International bonds are growing increasingly in favour among advisers - and this trend is only set to continue over the next five years, new research shows.

A survey of advice professionals in the UK, conducted by Canada Life in partnership with the lang cat, found that for firms already using international bonds, 71% said they expect to be using them more in five years’ time.

Meanwhile, of advisers who said they don't currently recommend international bonds, most (77%) believed this will change over the next few years.

Two thirds (66%) of advisers who recommend international bonds to clients said they do so more often now than five years ago, while just 1% said they are recommending the product less.

Additionally, 69% of advisers said they expect an increase in the volume of trusts used alongside an international bond in the next five years.
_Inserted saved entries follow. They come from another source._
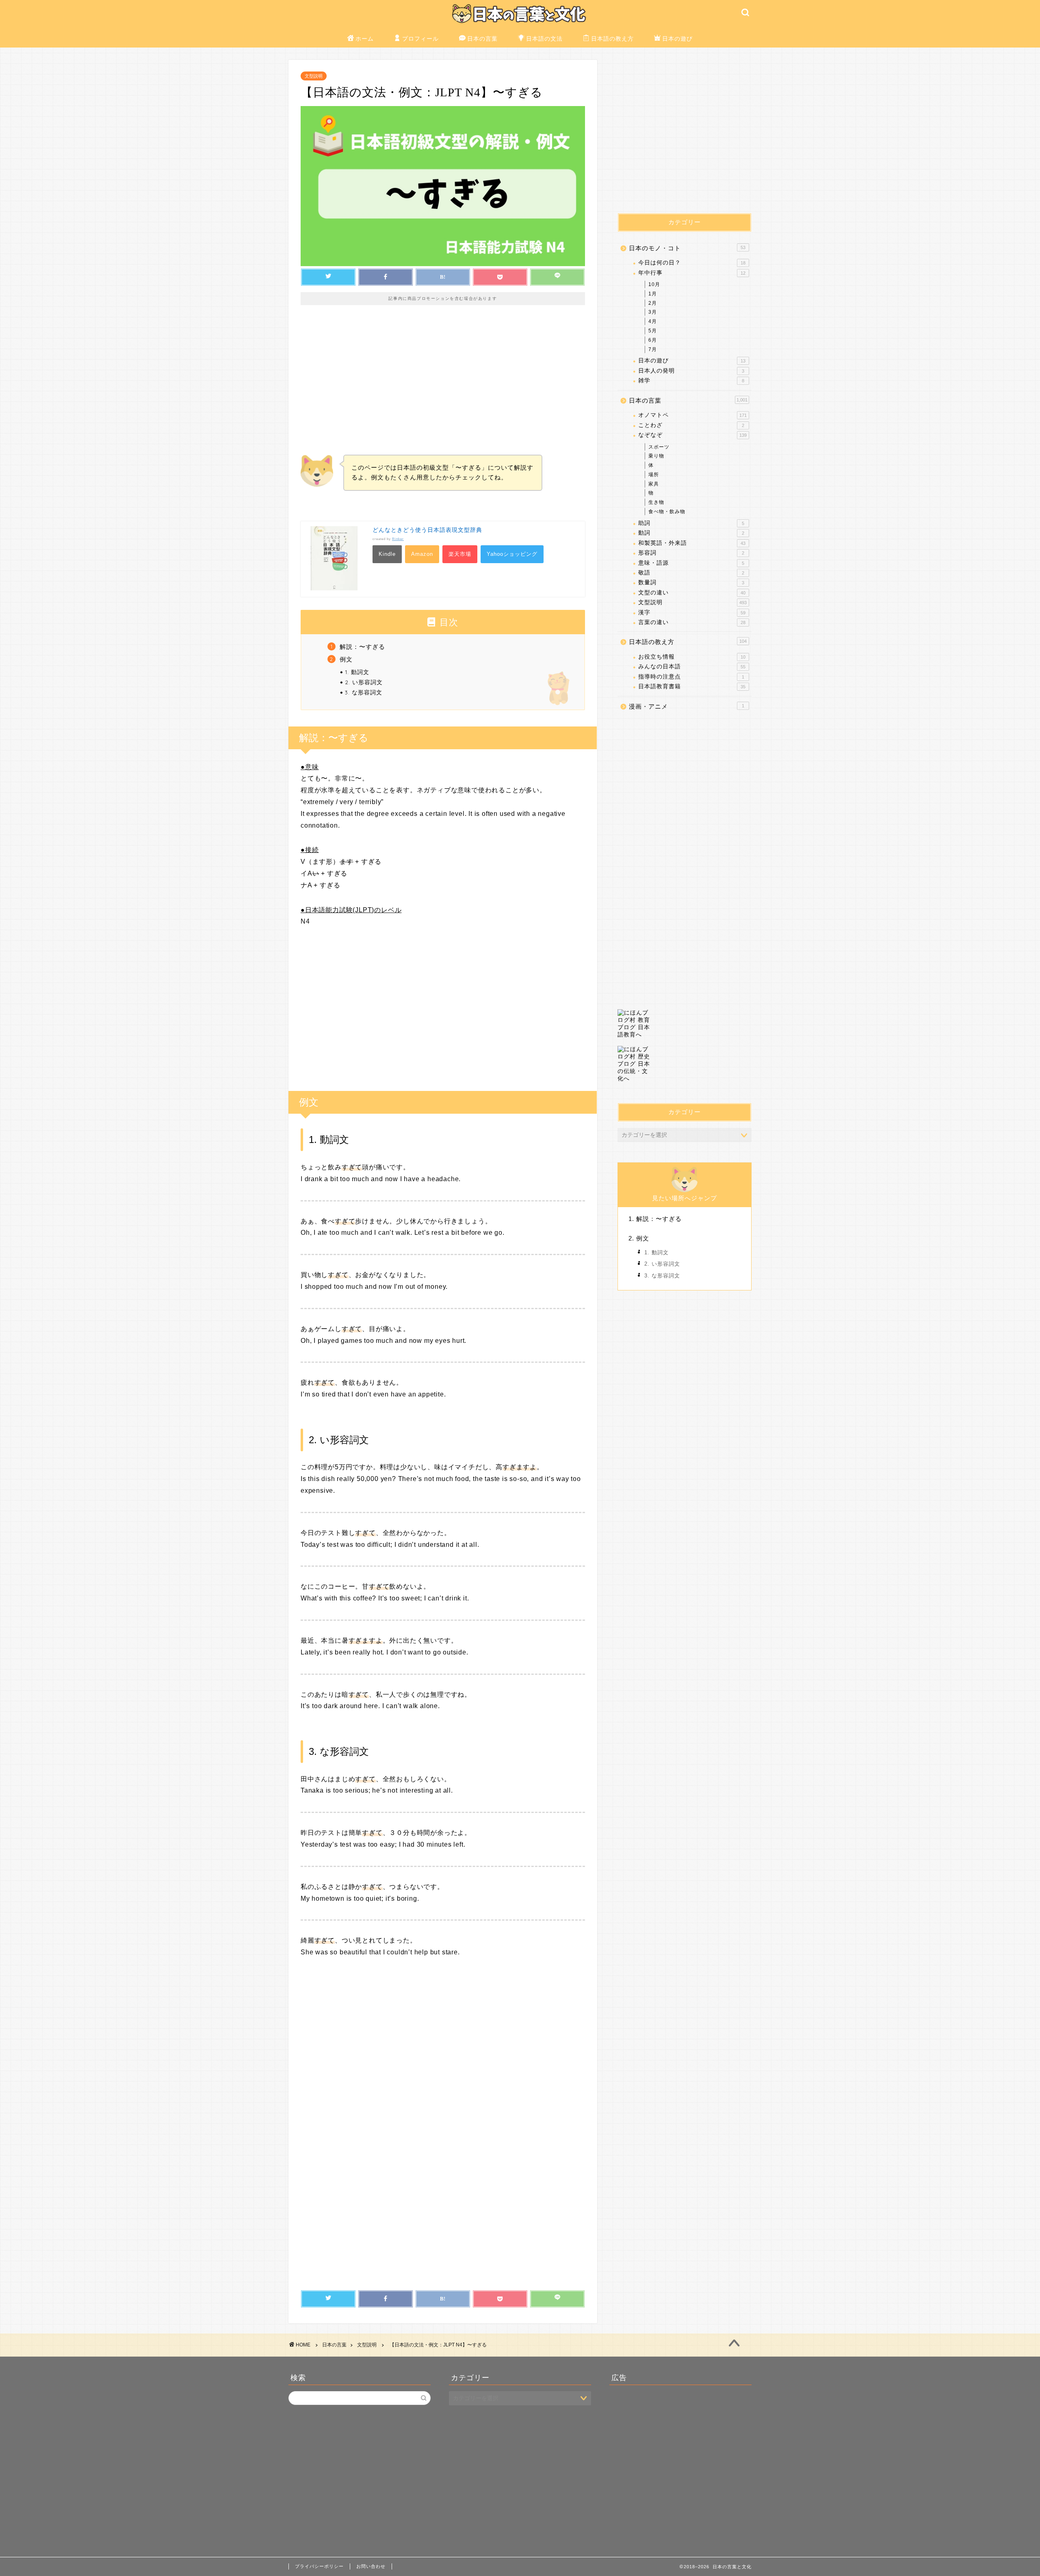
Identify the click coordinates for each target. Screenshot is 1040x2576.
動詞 (691, 533)
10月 (654, 284)
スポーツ (659, 447)
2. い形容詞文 (364, 682)
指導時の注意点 (691, 677)
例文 (346, 659)
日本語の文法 (544, 38)
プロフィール (420, 38)
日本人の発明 (691, 371)
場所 (653, 474)
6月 (652, 340)
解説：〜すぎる (362, 647)
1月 (652, 294)
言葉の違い (691, 622)
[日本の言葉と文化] (520, 24)
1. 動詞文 (357, 671)
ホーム (364, 38)
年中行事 (691, 273)
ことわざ (691, 425)
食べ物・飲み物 (666, 511)
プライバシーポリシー (319, 2566)
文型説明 (314, 76)
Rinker (398, 539)
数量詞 (691, 582)
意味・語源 (691, 563)
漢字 (691, 612)
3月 (652, 312)
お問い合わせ (371, 2566)
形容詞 (691, 553)
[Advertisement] (443, 385)
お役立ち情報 (691, 657)
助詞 (691, 523)
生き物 (656, 502)
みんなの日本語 (691, 667)
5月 (652, 331)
Addressing the reasons why they choose international bonds for clients over alternatives, "inheritance tax planning" was the most popular reason, cited by 80% of advisers, while "gifting in the most efficient way" was selected by 54% of respondents.

Sean Christian, chief executive, Canada Life International, said the research shows the international bond market is "gaining real momentum" as advisers look to solutions that can flex with changing client needs.

"International bonds are a regulated and widely recognised solution that comprise a wide range of investments and valuable estate planning opportunities. A shifting tax landscape, with changes to capital gains tax allowances and inheritance tax, means advisers are seeing clear demand for this type of solution," he said.

"With further tax changes speculated at the upcoming Autumn Budget, products like international bonds are likely to come into sharper focus as advisers look to solutions that enable clients to pass on wealth efficiently to their loved ones."